The Washington Post’s Blaine Harden writes today that popular discontent over the Great Confiscation isn’t going away:

It was an unexplained decision — the kind of command that for more than six decades has been obeyed without question in North Korea. But this time, in a highly unusual challenge to Kim’s near-absolute authority, the markets and the people who depend on them pushed back.  Grass-roots anger and a reported riot in an eastern coastal city pressured the government to amend its confiscatory policy. Exchange limits have been eased, allowing individuals to possess more cash.

The currency episode reveals new constraints on Kim’s power and may signal a fundamental change in the operation of what is often called the world’s most repressive state. The change is driven by private markets that now feed and employ half the country’s 23.5 million people, and appear to have grown too big and too important to be crushed, even by a leader who loathes them.

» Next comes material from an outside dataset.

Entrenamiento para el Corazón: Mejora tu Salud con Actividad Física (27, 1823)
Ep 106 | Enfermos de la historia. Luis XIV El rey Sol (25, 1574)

The currency episode seems far from over, and there have been indications that Kim still has the stomach for using deadly force. There have been public executions and reinforcements have been dispatched to the Chinese border to stop possible mass defections, according to reports in Seoul-based newspapers and aid groups with informants in the North.

Still, analysts say there has also been evidence of unexpected shifts in the limits of Kim’s authority.  “The private markets have created a new power elite,” said Koh Yu-whan, a professor of North Korean studies at Dongguk University in Seoul. “They pay bribes to bureaucrats in Kim’s government, and they are a threat that is not going away.”

On balance, however, the signs I’ve seen are these:  (a) the regime’s partial reversal of the confiscation has reduced public anger; (b) in the near term, the rage has given way to acceptance, and the odds of a broader wave of public protest are diminished in the short-term; however (c) the Pandora’s box of public dissent has opened, and will prove very difficult to close in the medium to long term.  That’s especially so now that the people have forced the regime to change a major economic policy.  Furthermore, the measures the regime is taking to appease the people in the short-term, such as cash payments to workers and farmers, may not be sustainable in the long term, particularly as a new bout of hyperinflation eats away at the value of the new currency and makes it impossible to save for leaner times.  In North Korea, food supplies typically run shortest in the spring, after winter reserves run out and before the first harvests come in.  Finally, the misery that the Great Confiscation has already caused will linger for years.

One positive aspect of this is that cash the regime spends on buying domestic stability can’t be spent on enriching high-ranking cadres, the military, and WMD development.

I don’t conceal my view that North Korea won’t change barring the overthrow of this regime, which can’t happen peacefully, and that expressions of discontent are signs that the North Korean people are prepared to support a clandestine opposition movement, should one arise.  No such movement has arisen yet; such a movement still lacks a nationwide galvanizing ideology around which a clandestine organization can coalesce and build.  But I suspect that if such an ideology were propagated to North Koreans via Radio Free North Korea or Open Radio, leaders would emerge locally to support it.